Beautiful, all of it. Just — here and there — the odd dark moment. And that day was one of them.

Mum came after me. I don’t know what she said. “Adah broke it,” she said to Dad as she walked out of the kitchen. Why was she so afraid of him, that she had to blame me for what she had done? That she had to insist, despite Leah’s assertion of the truth, that I had broken the kettle? I heard her, and something boiled in me. I turned, there in the long hallway, at the door to my room.

“Why is everything always my fault?” I yelled. Is that is? Is that what I said? I was blind with rage, blind with the injustice of it all, and strengthened because Leah — at least — had spoken the truth. Mum screamed back. We were like that, short-fused and fiery in our rage — all of it useless and wearing.

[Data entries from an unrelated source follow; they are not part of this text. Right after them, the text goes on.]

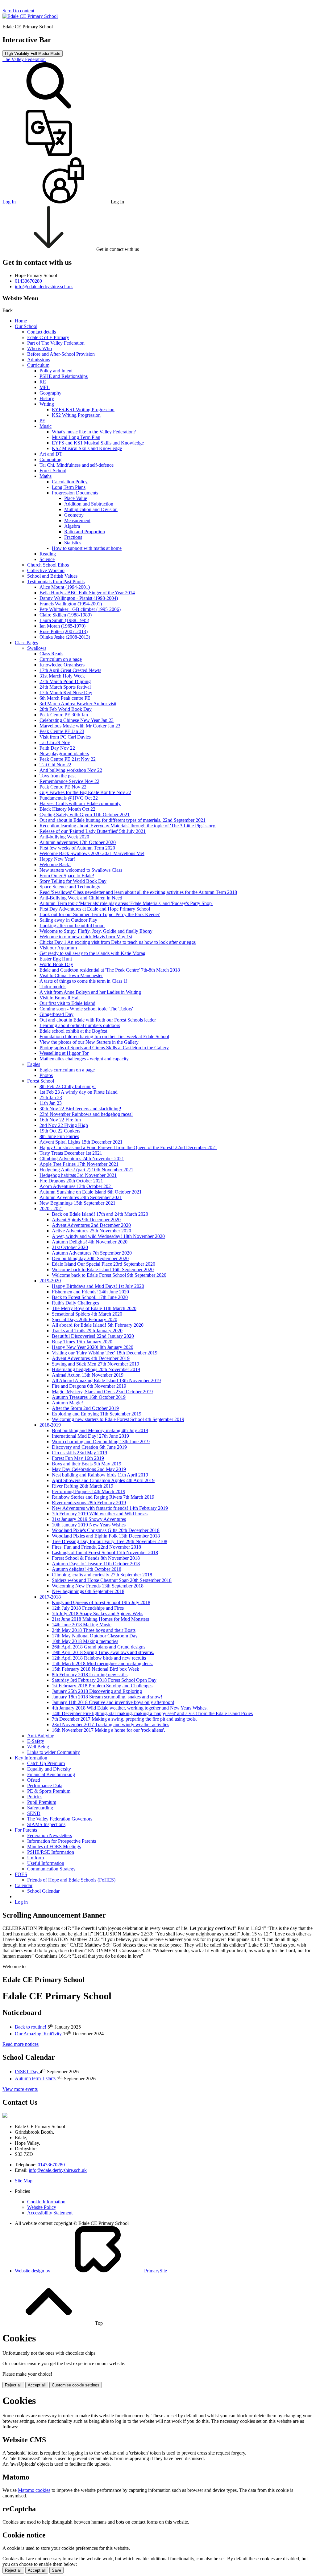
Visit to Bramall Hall (60, 997)
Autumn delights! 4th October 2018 (86, 1569)
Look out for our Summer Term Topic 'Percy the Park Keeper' (100, 914)
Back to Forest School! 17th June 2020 (90, 1297)
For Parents (26, 1830)
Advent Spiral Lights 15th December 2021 (81, 1142)
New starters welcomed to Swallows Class (81, 870)
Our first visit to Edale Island (67, 1003)
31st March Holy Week (62, 675)
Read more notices (20, 2044)
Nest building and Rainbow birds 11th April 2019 (100, 1474)
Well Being (38, 1746)
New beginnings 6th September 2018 (88, 1591)
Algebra (72, 526)
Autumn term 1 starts (36, 2078)
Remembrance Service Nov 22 (69, 781)
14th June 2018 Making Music (81, 1624)
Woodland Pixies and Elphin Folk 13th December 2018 (106, 1535)
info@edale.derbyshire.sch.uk (58, 2170)
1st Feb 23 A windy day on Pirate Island (79, 1092)
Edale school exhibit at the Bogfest (73, 1031)
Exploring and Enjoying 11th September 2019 (96, 1413)
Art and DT (51, 454)
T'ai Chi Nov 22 (55, 764)
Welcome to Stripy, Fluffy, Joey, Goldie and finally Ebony (96, 931)
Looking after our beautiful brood (72, 925)
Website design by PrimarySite (91, 2270)
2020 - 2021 (51, 1208)
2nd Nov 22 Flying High (64, 1125)
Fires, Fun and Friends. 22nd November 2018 (96, 1547)
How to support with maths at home (87, 548)
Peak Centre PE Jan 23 (62, 731)
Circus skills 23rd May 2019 (79, 1452)
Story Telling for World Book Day (73, 881)
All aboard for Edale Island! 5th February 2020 (97, 1325)
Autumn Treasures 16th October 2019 (89, 1397)
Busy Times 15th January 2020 (82, 1341)
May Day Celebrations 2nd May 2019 (89, 1469)
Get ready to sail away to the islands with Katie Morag (92, 953)
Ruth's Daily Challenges (75, 1302)
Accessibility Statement (50, 2212)
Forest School (53, 470)
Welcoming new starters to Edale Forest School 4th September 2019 (118, 1419)
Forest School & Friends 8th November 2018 (96, 1558)
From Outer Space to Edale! (67, 875)
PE (42, 420)
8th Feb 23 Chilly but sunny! (68, 1086)
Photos (46, 1075)
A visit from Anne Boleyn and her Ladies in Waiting (90, 992)
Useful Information (45, 1863)
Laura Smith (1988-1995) (64, 620)
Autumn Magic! (67, 1402)
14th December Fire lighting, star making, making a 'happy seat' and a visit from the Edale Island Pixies (152, 1713)
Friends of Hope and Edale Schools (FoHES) (71, 1879)
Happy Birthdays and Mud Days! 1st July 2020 (98, 1286)
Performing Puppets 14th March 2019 (88, 1491)
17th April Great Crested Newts (70, 670)
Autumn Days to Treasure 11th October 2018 (96, 1563)
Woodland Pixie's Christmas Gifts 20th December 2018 (106, 1530)
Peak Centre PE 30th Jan (64, 714)
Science (47, 559)
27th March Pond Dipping (65, 681)
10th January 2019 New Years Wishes (89, 1524)
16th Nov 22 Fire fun (60, 1119)
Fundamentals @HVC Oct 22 (69, 798)
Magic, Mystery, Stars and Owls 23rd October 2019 (102, 1391)
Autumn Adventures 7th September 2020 (92, 1252)
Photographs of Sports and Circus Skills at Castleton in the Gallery (104, 1047)
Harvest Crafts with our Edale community (80, 803)
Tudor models (53, 986)
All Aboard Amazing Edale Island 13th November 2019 (106, 1380)
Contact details (41, 331)
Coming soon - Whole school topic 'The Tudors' (86, 1008)
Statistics (72, 542)
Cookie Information (46, 2201)
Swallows (36, 648)
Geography (50, 392)
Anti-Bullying (40, 1735)
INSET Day (27, 2071)
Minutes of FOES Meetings (54, 1846)
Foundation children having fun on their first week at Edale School (104, 1036)
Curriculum (38, 365)
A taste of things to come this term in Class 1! (83, 981)
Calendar (23, 1885)
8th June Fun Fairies (59, 1136)
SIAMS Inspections (46, 1824)
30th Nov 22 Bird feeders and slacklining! (80, 1108)
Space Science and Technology (70, 886)
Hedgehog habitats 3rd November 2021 (78, 1175)
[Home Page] (30, 16)
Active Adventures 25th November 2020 (91, 1230)
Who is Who (39, 348)
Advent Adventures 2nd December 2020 (91, 1225)
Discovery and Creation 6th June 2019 (89, 1447)
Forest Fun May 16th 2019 (78, 1458)
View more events (20, 2089)
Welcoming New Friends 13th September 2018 (97, 1585)
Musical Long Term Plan (76, 437)
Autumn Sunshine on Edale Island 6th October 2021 (91, 1191)
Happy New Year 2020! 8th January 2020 (92, 1347)
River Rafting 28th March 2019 (82, 1486)
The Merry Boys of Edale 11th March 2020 (94, 1308)
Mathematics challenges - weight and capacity (84, 1058)
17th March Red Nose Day (66, 692)
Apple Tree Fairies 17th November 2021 (79, 1164)
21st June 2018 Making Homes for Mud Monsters (100, 1619)
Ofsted (33, 1780)
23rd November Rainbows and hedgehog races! (86, 1114)
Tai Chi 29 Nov (55, 742)
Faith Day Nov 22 (57, 748)
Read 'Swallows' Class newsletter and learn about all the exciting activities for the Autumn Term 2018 (138, 892)
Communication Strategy (51, 1868)
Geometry (74, 515)
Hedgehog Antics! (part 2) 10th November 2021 (86, 1169)
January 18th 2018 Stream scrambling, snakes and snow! (107, 1696)
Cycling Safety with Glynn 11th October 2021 (85, 814)
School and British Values (52, 576)
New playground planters (64, 753)
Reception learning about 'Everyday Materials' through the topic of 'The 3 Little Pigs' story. (128, 825)
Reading (48, 553)
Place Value (75, 498)
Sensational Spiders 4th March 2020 (87, 1314)
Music (46, 426)
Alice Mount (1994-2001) (65, 587)
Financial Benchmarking (51, 1774)
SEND (33, 1813)
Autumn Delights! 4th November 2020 (89, 1241)
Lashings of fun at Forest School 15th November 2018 (105, 1552)
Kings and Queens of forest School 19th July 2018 (101, 1602)
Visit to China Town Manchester (71, 975)
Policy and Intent (56, 370)
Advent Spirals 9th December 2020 (86, 1219)
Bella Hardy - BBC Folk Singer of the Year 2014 (87, 592)
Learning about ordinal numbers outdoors (80, 1025)
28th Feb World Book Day (66, 709)
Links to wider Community (53, 1752)
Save (56, 2570)
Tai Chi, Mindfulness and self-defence (77, 465)
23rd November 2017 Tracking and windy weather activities (110, 1724)
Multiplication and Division (91, 509)
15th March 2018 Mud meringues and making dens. (102, 1663)
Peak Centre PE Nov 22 (63, 786)
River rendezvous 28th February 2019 (89, 1502)
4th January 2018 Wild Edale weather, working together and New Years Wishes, (130, 1707)
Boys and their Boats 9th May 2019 (86, 1463)
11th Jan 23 (51, 1103)
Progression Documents (75, 492)
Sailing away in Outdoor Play (68, 920)
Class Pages (26, 642)
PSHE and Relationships (64, 376)
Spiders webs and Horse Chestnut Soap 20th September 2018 (112, 1580)
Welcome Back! (55, 864)
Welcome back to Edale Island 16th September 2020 (103, 1269)
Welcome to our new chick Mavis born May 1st (86, 936)
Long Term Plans (68, 487)
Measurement (77, 520)
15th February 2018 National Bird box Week (95, 1669)
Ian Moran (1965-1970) (62, 626)
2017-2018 (50, 1596)
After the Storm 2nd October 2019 (85, 1408)
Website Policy (41, 2207)
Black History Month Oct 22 (67, 809)
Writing (47, 404)
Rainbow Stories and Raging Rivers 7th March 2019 (103, 1497)
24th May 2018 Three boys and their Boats (93, 1630)
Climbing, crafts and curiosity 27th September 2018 (102, 1574)
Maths (46, 476)
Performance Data (44, 1785)
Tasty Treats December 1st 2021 (71, 1153)
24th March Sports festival (65, 687)
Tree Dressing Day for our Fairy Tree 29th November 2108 (109, 1541)
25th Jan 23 (51, 1097)
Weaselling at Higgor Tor (64, 1053)
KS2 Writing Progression (76, 415)
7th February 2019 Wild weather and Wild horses (100, 1513)
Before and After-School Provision (61, 354)
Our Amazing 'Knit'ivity (39, 2033)
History (47, 398)
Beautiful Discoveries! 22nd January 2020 (93, 1336)
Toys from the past (58, 775)
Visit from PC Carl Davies (65, 736)
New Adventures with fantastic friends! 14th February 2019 (110, 1508)
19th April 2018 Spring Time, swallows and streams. (103, 1652)
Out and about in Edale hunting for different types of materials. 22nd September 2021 (123, 820)
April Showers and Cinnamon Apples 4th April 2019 (103, 1480)
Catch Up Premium (46, 1763)
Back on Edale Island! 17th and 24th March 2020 (100, 1214)
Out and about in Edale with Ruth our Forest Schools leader (98, 1019)
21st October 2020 (70, 1247)
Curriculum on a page (61, 659)
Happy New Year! (57, 859)
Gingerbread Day (56, 1014)
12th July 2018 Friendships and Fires (88, 1608)
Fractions (73, 537)
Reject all (13, 2385)
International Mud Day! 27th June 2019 (90, 1436)
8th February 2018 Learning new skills (89, 1674)
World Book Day (56, 964)
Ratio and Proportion (84, 531)
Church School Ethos (48, 564)
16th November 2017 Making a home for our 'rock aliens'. (108, 1730)
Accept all (37, 2385)
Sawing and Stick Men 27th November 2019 (95, 1363)
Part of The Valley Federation (56, 343)
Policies (34, 1796)
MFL (45, 387)
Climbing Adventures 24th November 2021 (82, 1158)
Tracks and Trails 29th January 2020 (87, 1330)
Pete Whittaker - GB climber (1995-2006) (80, 609)
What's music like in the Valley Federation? (94, 431)
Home (21, 320)
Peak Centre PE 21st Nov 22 (68, 759)
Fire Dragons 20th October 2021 (71, 1180)
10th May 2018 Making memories (85, 1641)
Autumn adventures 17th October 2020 (78, 842)
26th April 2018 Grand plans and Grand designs (98, 1646)
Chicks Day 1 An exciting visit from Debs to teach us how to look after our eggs (118, 942)
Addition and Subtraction (88, 503)
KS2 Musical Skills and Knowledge (87, 448)
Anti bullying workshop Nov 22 (71, 770)
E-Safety (35, 1741)
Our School (26, 326)
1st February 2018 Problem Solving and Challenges (102, 1685)
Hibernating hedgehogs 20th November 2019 (96, 1369)
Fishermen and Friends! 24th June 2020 (90, 1291)
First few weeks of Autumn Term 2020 (77, 847)
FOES (21, 1874)
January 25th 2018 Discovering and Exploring (97, 1691)
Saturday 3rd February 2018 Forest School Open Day (104, 1680)
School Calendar (43, 1891)
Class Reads (51, 653)
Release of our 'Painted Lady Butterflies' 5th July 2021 (93, 831)
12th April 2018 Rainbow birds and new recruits (99, 1658)
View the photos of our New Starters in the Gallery (89, 1042)
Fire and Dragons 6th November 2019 (89, 1386)
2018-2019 (50, 1424)
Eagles (33, 1064)
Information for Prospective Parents (61, 1841)
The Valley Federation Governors (59, 1818)
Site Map (23, 2180)
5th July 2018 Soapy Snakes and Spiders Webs (97, 1613)
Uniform (35, 1857)
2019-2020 (50, 1280)
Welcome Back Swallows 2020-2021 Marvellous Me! (92, 853)
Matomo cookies (34, 2490)
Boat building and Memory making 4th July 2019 (100, 1430)
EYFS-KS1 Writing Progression (83, 409)
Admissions (38, 359)
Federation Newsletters (49, 1835)
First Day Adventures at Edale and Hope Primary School (95, 908)
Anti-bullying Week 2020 (64, 836)
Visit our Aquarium (58, 947)
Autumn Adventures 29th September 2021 (81, 1197)
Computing (50, 459)
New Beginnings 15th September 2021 (77, 1203)
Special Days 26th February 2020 (84, 1319)
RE (43, 381)
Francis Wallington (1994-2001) (71, 603)
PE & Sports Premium (48, 1791)
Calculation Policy (70, 481)
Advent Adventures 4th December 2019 (91, 1358)
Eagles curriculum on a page (67, 1069)
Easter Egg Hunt (56, 958)
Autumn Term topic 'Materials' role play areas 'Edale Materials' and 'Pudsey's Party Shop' (126, 903)
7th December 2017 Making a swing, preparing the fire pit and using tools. (124, 1719)
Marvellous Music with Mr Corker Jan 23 (80, 725)
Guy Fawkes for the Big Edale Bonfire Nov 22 (85, 792)
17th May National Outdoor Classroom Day (95, 1635)
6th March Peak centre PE (65, 698)
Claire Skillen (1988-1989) (66, 614)
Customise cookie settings (75, 2385)
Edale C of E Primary (48, 337)
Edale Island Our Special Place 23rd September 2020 (103, 1264)
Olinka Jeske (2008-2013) (65, 637)
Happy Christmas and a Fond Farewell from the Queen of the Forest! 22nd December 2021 (128, 1147)
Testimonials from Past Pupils (56, 581)
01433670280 (51, 2164)
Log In (9, 201)
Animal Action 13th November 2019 (87, 1375)
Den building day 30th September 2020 (90, 1258)
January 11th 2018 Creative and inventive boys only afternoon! (113, 1702)
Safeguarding (40, 1807)
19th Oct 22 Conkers (60, 1130)
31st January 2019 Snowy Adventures (89, 1519)
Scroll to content (18, 10)
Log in (21, 1902)
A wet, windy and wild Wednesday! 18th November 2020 (108, 1236)
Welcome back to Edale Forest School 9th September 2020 (109, 1275)
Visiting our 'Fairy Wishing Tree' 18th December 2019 (104, 1352)
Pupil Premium (41, 1802)
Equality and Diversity (49, 1768)
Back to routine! (31, 2026)
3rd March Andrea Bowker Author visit (78, 703)
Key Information (31, 1757)
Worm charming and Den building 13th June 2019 (101, 1441)
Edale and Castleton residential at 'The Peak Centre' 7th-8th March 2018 (110, 970)
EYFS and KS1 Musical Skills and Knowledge (98, 442)
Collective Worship (45, 570)
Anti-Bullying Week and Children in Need (81, 897)
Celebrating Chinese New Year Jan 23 (77, 720)
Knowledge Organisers (62, 664)
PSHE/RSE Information (50, 1852)
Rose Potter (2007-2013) (64, 631)
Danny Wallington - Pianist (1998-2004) (79, 598)
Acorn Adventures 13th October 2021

I don’t remember resolution. I want to say she apologized, that we hugged. But we never hugged. Years later, she did explain it — that her anger at me always calmed Dad down in some way, pleased him. She could change his moods by punishing me. But I don’t think she thought it through back then. I don’t think she could. She just acted out of her own fear — that Dad would leave her, that he would disapprove of her, and grow ice-cold for weeks, and fill the house with silence. Over the years, the pattern was established. Leah was brutal to Ruth May. Rachel ordered people around. Ruth May played the clown, and when that didn’t work, she turned on me. And I was the sullen, angry scapegoat who carried the sins of the family.

“Adah did it.”

Why not? If it made it better for everyone else — why not?

Antique linens and the smell of steam

With Leah and Dad here the other night we made dinner, and I set the table and pulled out the beautiful antique handmade linen that I inherited from Mum when she died. I use it only rarely, and every time I spread it over the table I see the careful embroidery unraveling, or watch as the act of eating a meal causes small stains that will take bleach for removal, and I know its time is limited. But I use it anyway. It reminds me of Sunday dinners in Ireland, of Easter and Christmas, of the formality and complexity of my past.

Today I ironed the tablecloth and matching napkins. I don’t usually iron, but these, pure cotton, needed it. The heat, the steam, and the smell of the two combined evoked the hours I spent ironing my grandfather’s cotton handkerchiefs as a child. I actually enjoyed the handkerchiefs, the way the spray of water darkened the white cloth, and the way the iron lifted the dark water, and smoothed all the creases till the square of thin monogrammed cotton was as smooth as cream. I hated shirts, still do, but the linens, those were easy, and satisfying, and calming. And today, ironing those 70-year-old linens, I felt calm.